METHODS: Eligible patients were relapse-free through the prior year on natalizumab and had no gadolinium-enhancing lesions on screening brain MRI. Patients were randomized 1:1:2 to continue natalizumab, to switch to placebo, or to receive alternative immunomodulatory therapy (other therapies: IM interferon β-1a [IM IFN-β-1a], glatiramer acetate [GA], or methylprednisolone [MP]). During the 24-week randomized treatment period, patients underwent clinical and MRI assessments every 4 weeks.

RESULTS: Patients (n = 175) were randomized to natalizumab (n = 45), placebo (n = 42), or other therapies (n = 88: IM IFN-β-1a, n = 17; GA, n = 17; MP, n = 54). Of 167 patients evaluable for efficacy, 49 (29%) had MRI disease activity recurrence: 0/45 (0%) natalizumab, 19/41 (46%) placebo, 1/14 (7%) IM IFN-β-1a, 8/15 (53%) GA, and 21/52 (40%) MP. Relapse occurred in 4% of natalizumab patients and in 15%-29% of patients in the other treatment arms. MRI disease activity recurred starting at 12 weeks (n = 3 at week 12) while relapses were reported as early as 4-8 weeks (n = 2 in weeks 4-8) after the last natalizumab dose. Overall, 50/167 patients (30%), all in placebo or other-therapies groups, restarted natalizumab early because of disease activity.

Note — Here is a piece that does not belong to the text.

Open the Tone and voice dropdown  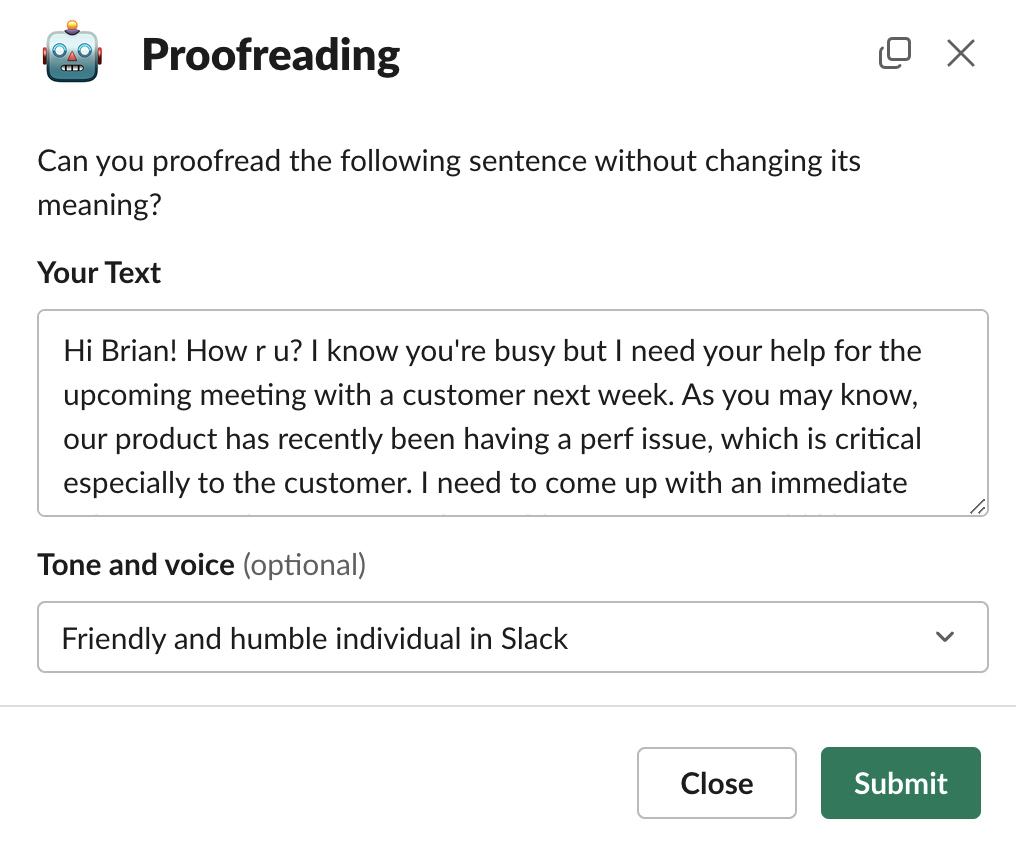[512, 637]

CONCLUSIONS: MRI and clinical disease activity recurred in some patients during natalizumab interruption, despite use of other therapies.

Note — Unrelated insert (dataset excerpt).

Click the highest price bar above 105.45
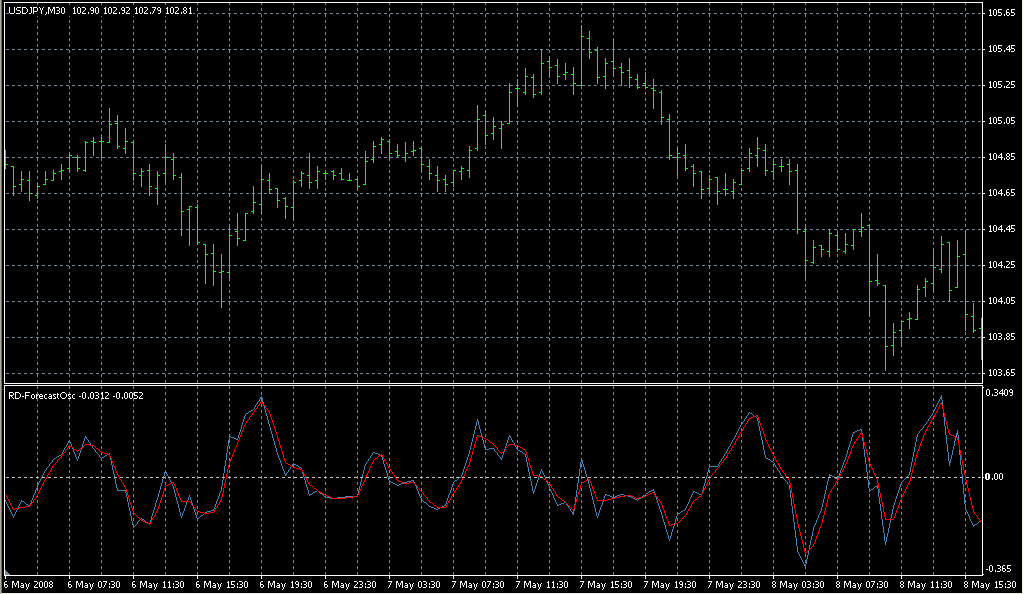 click(x=589, y=45)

CLASSIFICATION OF EVIDENCE: This study provides Class II evidence that for patients with MS taking natalizumab who are relapse-free for 1 year, stopping natalizumab increases the risk of MS relapse or MRI disease activity as compared with continuing natalizumab.

CoI: multiple


  1. What about IVIG? Can it prevent a relapse post tysabri?

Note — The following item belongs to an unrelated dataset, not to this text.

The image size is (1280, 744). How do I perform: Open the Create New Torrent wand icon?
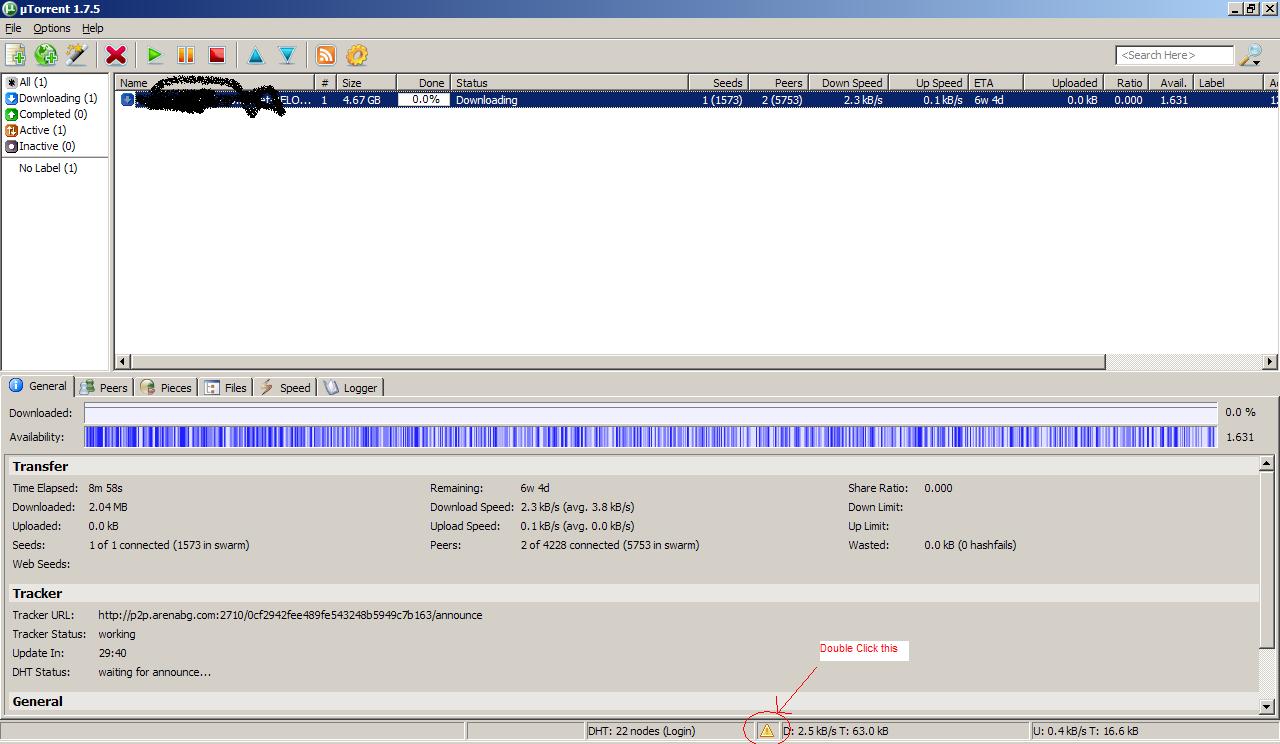(76, 55)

    1. RE: "What about IVIG? Can it prevent a relapse post tysabri?"

      I have no idea!

  2. Can you prescribe rituximab under the NHS if I pay for it myself?

    1. Re: "Can you prescribe rituximab under the NHS if I pay for it myself?"

      Yes, we have done this twice before and there is a mechanism under new NHS regulations to do this. However, I don't like doing it and do it under duress. The NHS is founded on the principles of equity and health care that is free at point of access. Private prescribing undermines these founding principles; private prescribing means health care is not equitable and it is not free at point of access. In one fowl swoop the last coalition government changed things forever. What is more I have inside information that this change had cross party support. Apparently Andy Burnham who was then the shadow minister of health was gagged. We tried to set-up a question time webinar to discuss this policy change and we couldn't get one single MP to discuss it from all the major parties. This single policy change on private prescribing has changed the NHS in my books forever. I resisted for awhile, but realised as a clinician I have to do what I think is best for my patients, which is why I/we have relented. If somebody has any solutions to this quandary we find ourselves in please let me know what to do. I have even sought the help of our policy unit to investigate this.

      Please note that both the patients that were treated off-label with rituximab were young people with active PPMS; the population that responded to rituximab in the original rituximab PPMS trial.

  3. The same practiced by the NHS here in the UK is very similar to the NHS in Brazil, called SUS in Portuguese ...

    The big question is where the line between what is the better treatment to be offered to the patient and what is "legally permitted" by the NHS...

    Which and where is the Ethics in all this?